- WORK REQUIRED:
Below are records; say how many of their lines include the word "panel", giving nothing but the number.

(EXTRACTED ENTRIES Opens)

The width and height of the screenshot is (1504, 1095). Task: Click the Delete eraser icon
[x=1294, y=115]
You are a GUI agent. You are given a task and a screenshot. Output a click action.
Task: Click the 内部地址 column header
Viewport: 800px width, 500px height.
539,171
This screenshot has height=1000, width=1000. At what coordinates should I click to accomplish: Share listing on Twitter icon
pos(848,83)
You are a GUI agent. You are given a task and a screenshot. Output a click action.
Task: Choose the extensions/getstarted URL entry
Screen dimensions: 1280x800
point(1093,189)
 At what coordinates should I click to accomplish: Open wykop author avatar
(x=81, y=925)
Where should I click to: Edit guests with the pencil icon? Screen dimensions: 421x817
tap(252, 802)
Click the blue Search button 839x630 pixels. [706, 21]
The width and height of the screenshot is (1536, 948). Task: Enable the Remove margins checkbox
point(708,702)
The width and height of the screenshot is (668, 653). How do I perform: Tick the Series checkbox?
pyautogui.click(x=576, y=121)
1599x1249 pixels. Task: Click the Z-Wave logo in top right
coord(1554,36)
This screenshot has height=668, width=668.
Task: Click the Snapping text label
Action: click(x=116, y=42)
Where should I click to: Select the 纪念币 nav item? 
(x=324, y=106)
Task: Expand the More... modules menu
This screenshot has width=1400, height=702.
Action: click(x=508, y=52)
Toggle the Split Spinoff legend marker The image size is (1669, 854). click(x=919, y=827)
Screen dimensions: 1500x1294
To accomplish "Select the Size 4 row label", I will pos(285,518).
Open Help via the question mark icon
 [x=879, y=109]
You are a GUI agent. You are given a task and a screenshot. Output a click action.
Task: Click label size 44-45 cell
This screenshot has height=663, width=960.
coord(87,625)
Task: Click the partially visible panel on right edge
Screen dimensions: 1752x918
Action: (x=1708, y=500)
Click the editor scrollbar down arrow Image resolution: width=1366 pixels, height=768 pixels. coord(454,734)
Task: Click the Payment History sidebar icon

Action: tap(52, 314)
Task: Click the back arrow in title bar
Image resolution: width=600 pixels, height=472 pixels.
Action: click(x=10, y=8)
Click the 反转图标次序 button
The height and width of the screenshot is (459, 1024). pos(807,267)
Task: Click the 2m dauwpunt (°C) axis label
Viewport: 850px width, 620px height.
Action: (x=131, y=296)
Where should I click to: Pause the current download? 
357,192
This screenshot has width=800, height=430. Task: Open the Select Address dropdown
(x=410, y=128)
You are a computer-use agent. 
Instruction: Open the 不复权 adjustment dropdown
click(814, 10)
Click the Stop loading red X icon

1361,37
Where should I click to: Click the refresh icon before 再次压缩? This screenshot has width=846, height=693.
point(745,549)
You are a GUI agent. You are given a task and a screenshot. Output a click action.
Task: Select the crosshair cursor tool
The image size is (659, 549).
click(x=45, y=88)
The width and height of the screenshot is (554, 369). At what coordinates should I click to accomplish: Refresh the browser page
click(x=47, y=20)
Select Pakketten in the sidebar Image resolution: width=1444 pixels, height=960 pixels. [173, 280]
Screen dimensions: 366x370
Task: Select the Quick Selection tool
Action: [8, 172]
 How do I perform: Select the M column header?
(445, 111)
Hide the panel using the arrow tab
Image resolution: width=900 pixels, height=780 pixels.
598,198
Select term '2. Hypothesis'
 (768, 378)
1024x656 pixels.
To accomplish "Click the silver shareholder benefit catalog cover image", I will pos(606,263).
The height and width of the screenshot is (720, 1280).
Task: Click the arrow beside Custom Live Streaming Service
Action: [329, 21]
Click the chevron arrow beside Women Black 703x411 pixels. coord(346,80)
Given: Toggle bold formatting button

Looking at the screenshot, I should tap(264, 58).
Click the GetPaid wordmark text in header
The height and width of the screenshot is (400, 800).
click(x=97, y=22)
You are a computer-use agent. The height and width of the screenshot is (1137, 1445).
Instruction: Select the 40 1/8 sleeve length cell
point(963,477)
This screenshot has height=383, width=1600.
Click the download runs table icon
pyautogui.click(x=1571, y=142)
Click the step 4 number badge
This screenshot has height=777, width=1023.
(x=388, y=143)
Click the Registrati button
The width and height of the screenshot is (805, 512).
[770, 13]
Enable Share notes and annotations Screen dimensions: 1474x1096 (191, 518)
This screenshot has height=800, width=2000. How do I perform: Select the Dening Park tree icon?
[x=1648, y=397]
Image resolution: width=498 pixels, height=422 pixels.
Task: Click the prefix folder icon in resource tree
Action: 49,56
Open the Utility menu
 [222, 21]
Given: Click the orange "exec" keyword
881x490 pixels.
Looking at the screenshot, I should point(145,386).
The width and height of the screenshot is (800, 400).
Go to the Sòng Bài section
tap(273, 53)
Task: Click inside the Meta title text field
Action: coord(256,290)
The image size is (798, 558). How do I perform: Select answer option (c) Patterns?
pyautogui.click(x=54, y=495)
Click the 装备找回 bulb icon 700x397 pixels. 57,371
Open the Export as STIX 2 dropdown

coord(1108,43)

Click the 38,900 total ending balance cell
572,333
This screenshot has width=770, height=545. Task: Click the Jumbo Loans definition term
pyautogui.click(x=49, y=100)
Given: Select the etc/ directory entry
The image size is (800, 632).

(EXTRACTED ENTRIES Closes)

- OUTPUT BELOW:
2